Excerpt: Begin

Dr. Gavin J. Andrews is a Professor in the Department of Health, Aging and Society at McMaster University, and an Associate member of the School of Geography and Earth Sciences at the same institution. He is a health geographer with wide-ranging empirical interests including in aging, holistic medicine, health care work, fitness cultures, health histories and arts. Much of his work is theoretical and considers the state-of-the-art of health geography. In recent years he has become interested in the potential of posthumanist and non-representational theories for conveying the vitality, immediacy and practice of health and wellbeing.
Dr. Valorie Crooks is a Professor in the Department of Geography at Simon Fraser University (Canada). She currently holds the Canada Research Chair in Health Service Geographies and a Scholar Award from the Michael Smith Foundation for Health Research. Much of her research examines the ethical, equity, and safety issues associated with transnational health care mobilities (e.g., medical tourism). Dr. Crooks is a Section Editor with the journal Globalization & Health and is Founding Editor of Springer's Global Perspectives on Health Geography book series.

Excerpt: End
Data provided: Begin

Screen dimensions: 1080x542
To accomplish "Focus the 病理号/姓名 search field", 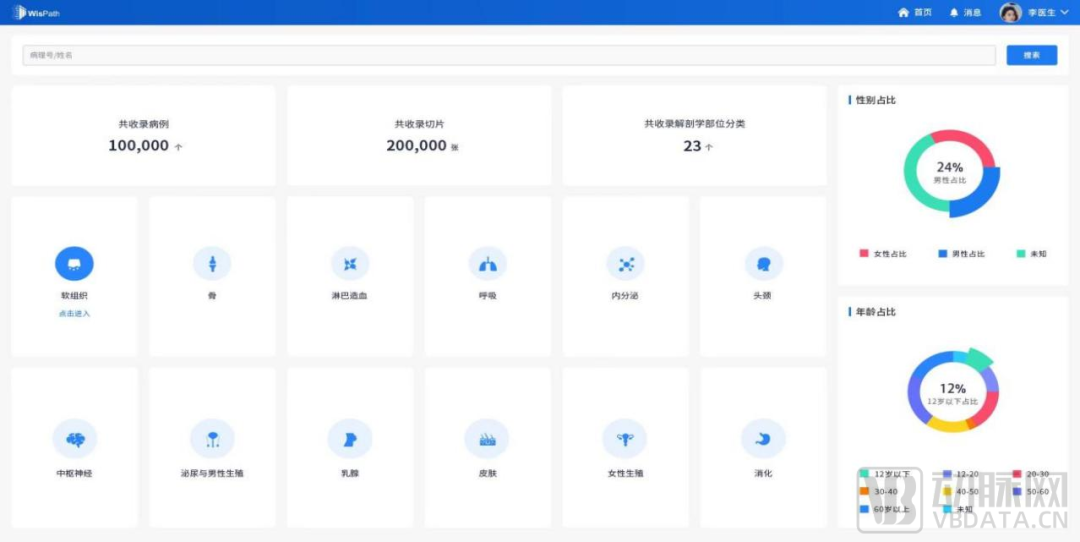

Data provided: End

# List of tasks
a) Answer these questions using the faculty biographies of the two health geographers:
(i) At which university is Gavin J. Andrews a Professor?
(ii) What research chair does Valorie Crooks currently hold?
(iii) Which book series is Crooks the Founding Editor of?
b) Reproduce the passage of the health geographer biographies between "Dr. Gavin J." and "health and wellbeing.", inclusive.
c) Continue the health geographer biographies, starting after their final sentence.
The material comes from a source separate from the faculty biographies.

# Expected outputs
a)
(i) McMaster University
(ii) The Canada Research Chair in Health Service Geographies
(iii) Springer's Global Perspectives on Health Geography book series

b)
Dr. Gavin J. Andrews is a Professor in the Department of Health, Aging and Society at McMaster University, and an Associate member of the School of Geography and Earth Sciences at the same institution. He is a health geographer with wide-ranging empirical interests including in aging, holistic medicine, health care work, fitness cultures, health histories and arts. Much of his work is theoretical and considers the state-of-the-art of health geography. In recent years he has become interested in the potential of posthumanist and non-representational theories for conveying the vitality, immediacy and practice of health and wellbeing.

c)
Dr. Jamie Pearce is Professor of Health Geography at the University of Edinburgh, UK where he is co-Director of the Centre for Research on Environment Society and Health (CRESH), and Director of the Scottish Graduate School for Social Science. Professor Pearce’s research seeks to understand various social, political and environmental mechanisms operating at a range of geographical scales that establish and perpetuate spatial inequalities in health over the lifecourse. He is Editor-in-Chief of the international journal Health and Place, and founding co- is Editor-in-Chief of the recently established journal Wellbeing, Space & Society.
Dr. Janey Messina is a jointly appointed Associate Professor in the School of Geography and the Environment and the Oxford School of Global and Area Studies at the University of Oxford. She is also a Co-Director of the Oxford Martin Programme on Pandemic Genomics. She is a quantitative geographer by training, with a background in health geography and spatial epidemiology of infectious diseases. She has previously led spatial epidemiology research in Oxford's Department of Zoology, and served as secretariat to the Rockefeller Foundtion Economic Council on Planetary Health.This volume provides a critical response to the COVID-19 pandemic showcasing the full range of issues and perspectives that the discipline of geography can expose and bring to the table, not only to this specific event, but to others like it that might occur in future. Comprised of almost 60 short (2500 word) easy to read chapters, the collection provides numerous theoretical, empirical and methodological entry points to understanding the ways in which space, place and other geographical phenomenon are implicated in the crisis.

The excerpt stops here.